* _Task prompt_
Make an exact copy of the records, dropping all pictures.

Stored data entries:
-------

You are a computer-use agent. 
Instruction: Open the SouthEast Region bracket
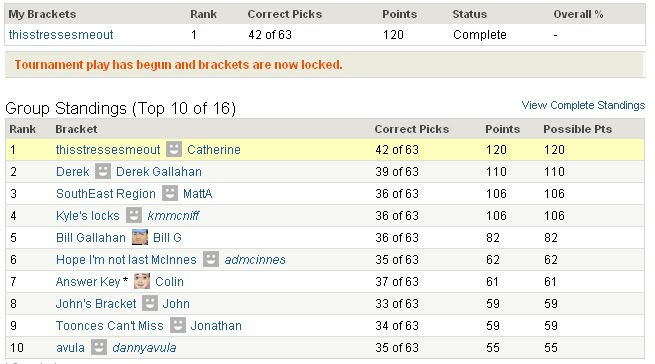(106, 194)
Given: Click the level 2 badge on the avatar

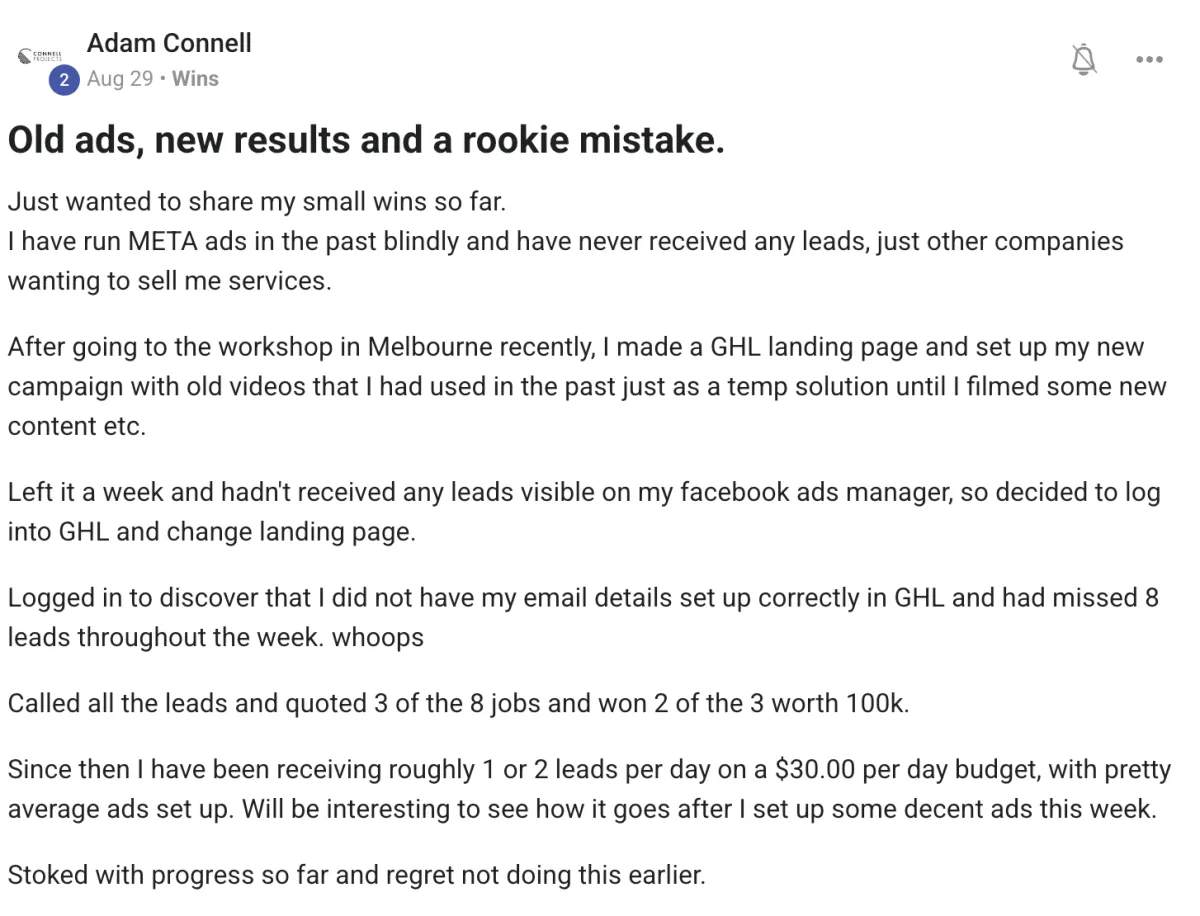Looking at the screenshot, I should click(64, 80).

-------

* _Exercise response_
You are a computer-use agent. 
Instruction: Open the SouthEast Region bracket
(106, 194)
Given: Click the level 2 badge on the avatar

Looking at the screenshot, I should click(64, 80).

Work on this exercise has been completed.